Records for the task:
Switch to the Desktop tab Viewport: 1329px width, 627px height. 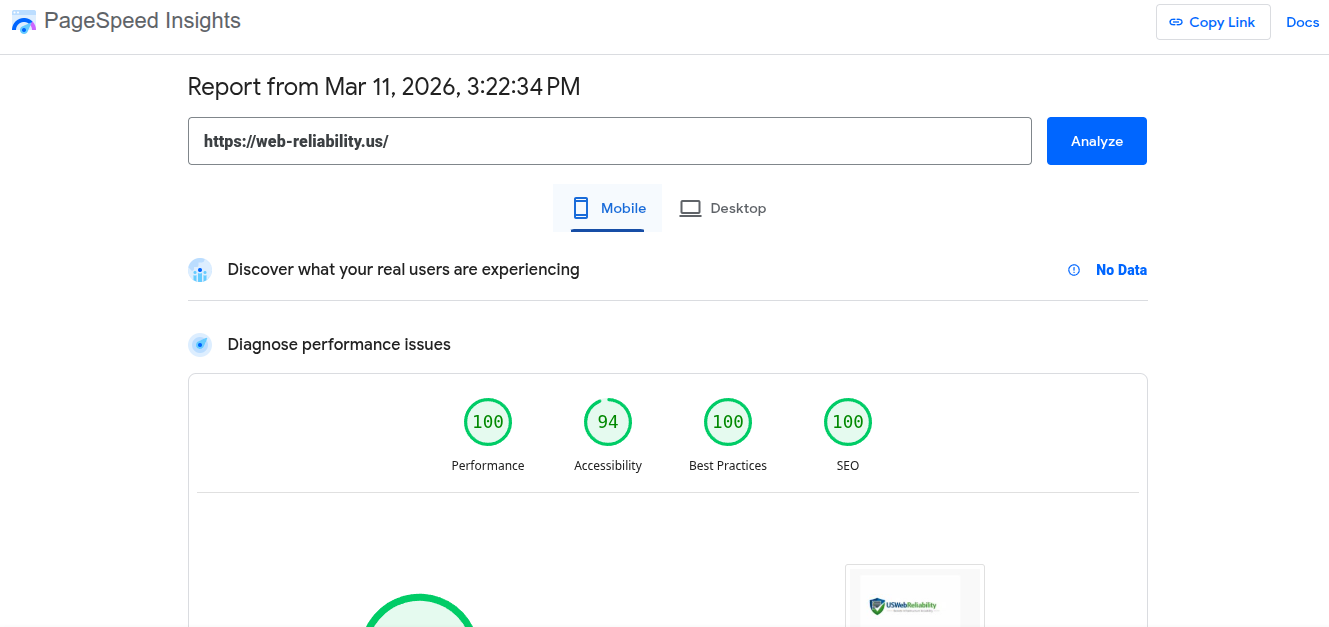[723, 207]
...
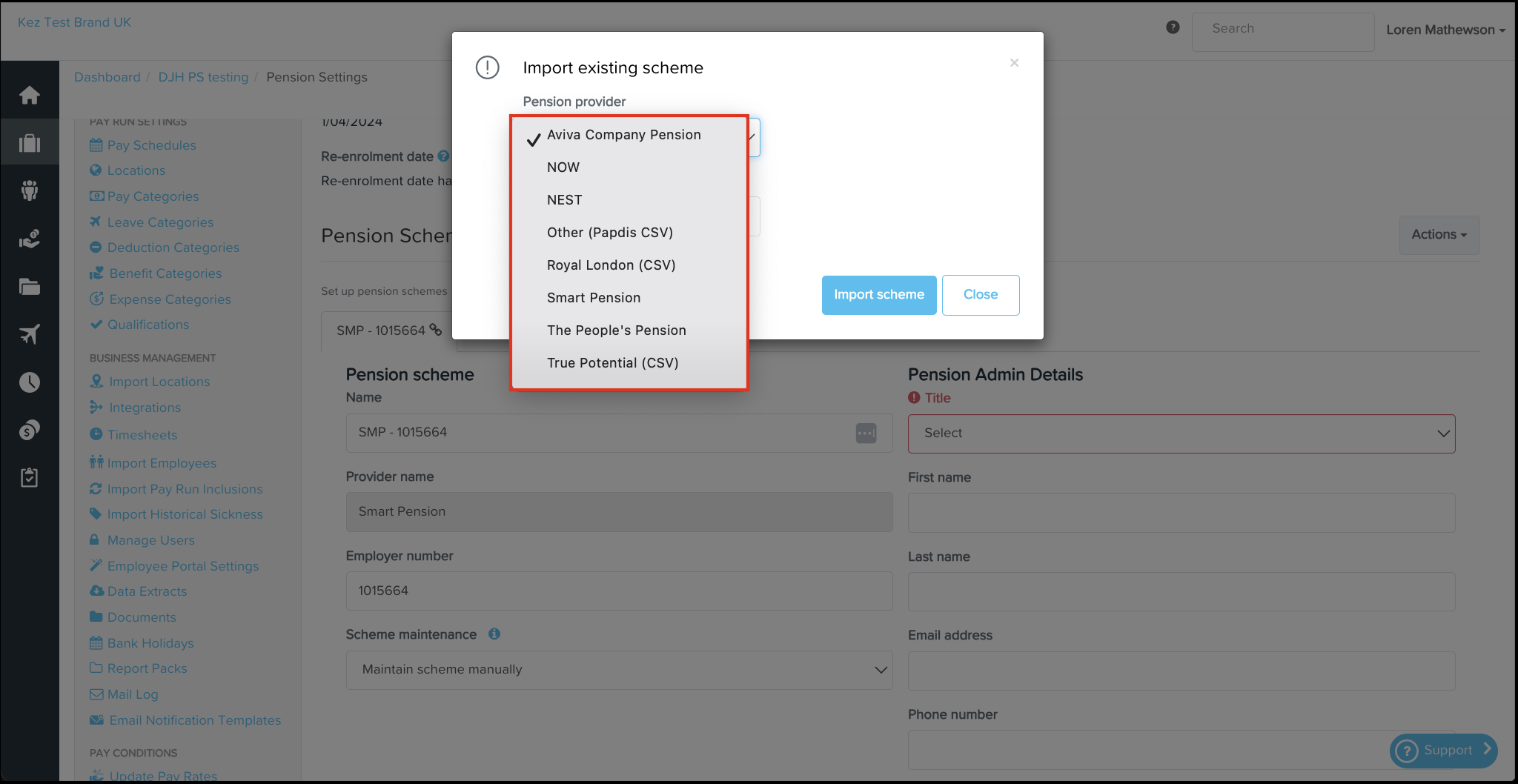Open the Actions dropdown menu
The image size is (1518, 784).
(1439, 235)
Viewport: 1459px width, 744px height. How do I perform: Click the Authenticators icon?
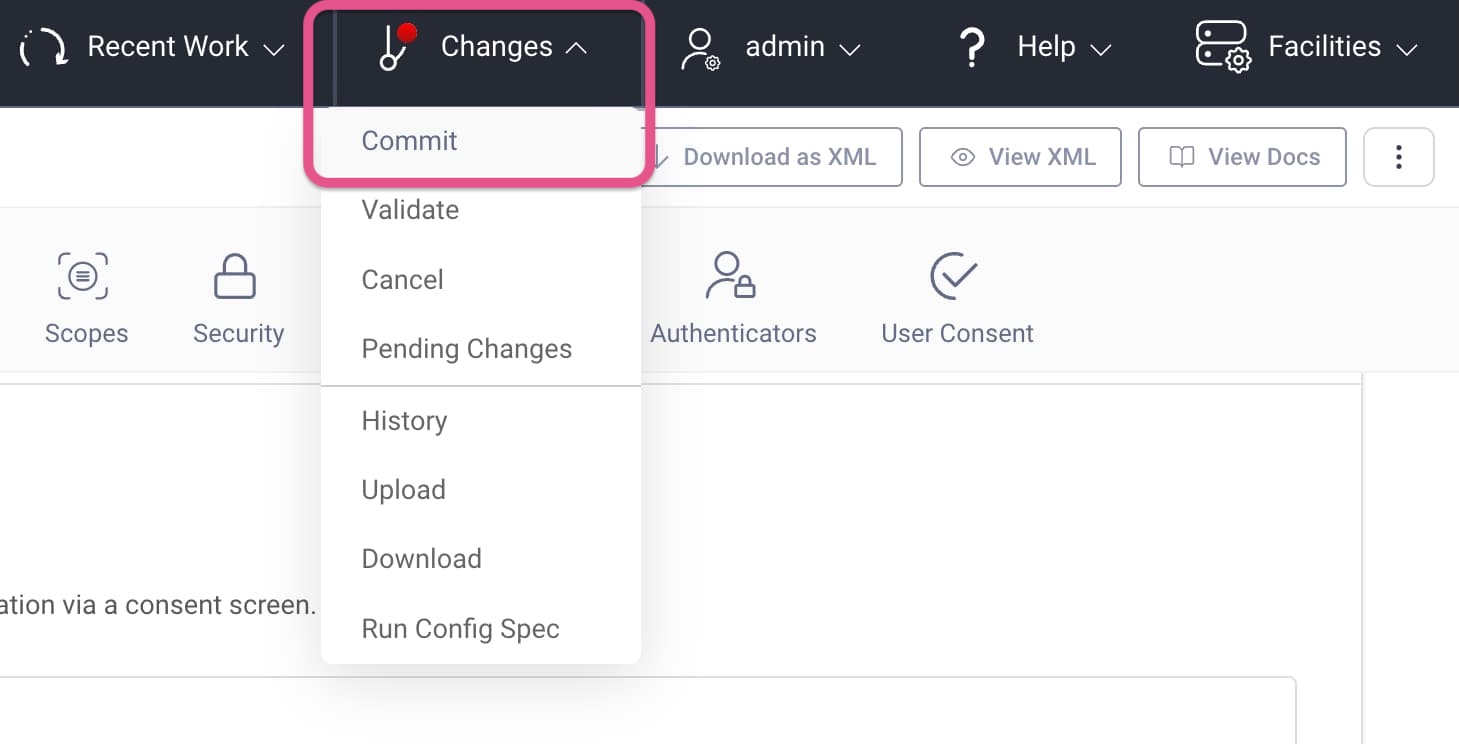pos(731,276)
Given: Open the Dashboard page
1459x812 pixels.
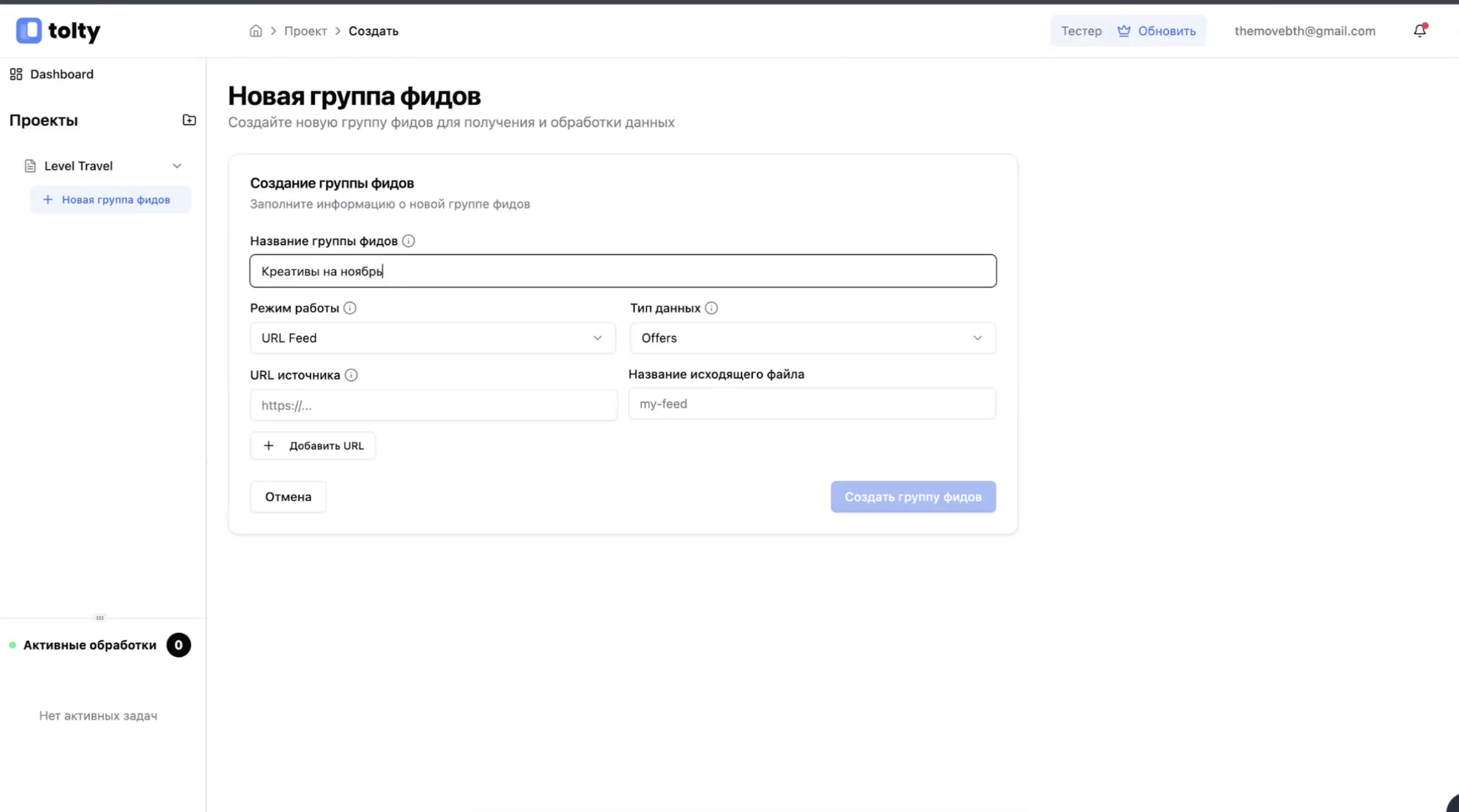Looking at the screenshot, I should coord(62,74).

What is required: Retype the stretch from the line containing "Viewport: 1459px width, 744px" through the line containing "Looking at the", and leave the pictures out of your answer.

Result for this task:
Viewport: 1459px width, 744px height. How do I perform: Click the Authenticators icon?
pos(731,276)
Given: Open the Dashboard page
1459x812 pixels.
Looking at the screenshot, I should coord(62,74).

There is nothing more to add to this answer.